>> BEGIN SOURCE MATERIAL

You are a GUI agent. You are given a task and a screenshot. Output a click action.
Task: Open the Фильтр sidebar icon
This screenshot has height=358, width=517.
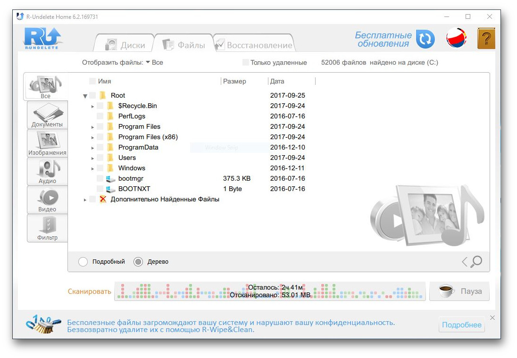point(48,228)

>> END SOURCE MATERIAL
>> BEGIN SOURCE MATERIAL

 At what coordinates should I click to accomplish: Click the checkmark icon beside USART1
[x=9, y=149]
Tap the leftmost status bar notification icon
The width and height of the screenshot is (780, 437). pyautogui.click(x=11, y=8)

>> END SOURCE MATERIAL
>> BEGIN SOURCE MATERIAL

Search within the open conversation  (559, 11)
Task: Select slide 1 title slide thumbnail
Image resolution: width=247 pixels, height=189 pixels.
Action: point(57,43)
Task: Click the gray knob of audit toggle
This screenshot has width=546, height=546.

>> END SOURCE MATERIAL

[EXERCISE DIRECTIONS] Lay out the records as a numbered list with blank lines omitted, starting at the line that contains "Search within the" and ending after the line that contains "This screenshot has width=546, height=546.".

[WORKED SOLUTION]
1. Search within the open conversation  (559, 11)
2. Task: Select slide 1 title slide thumbnail
3. Image resolution: width=247 pixels, height=189 pixels.
4. Action: point(57,43)
5. Task: Click the gray knob of audit toggle
6. This screenshot has width=546, height=546.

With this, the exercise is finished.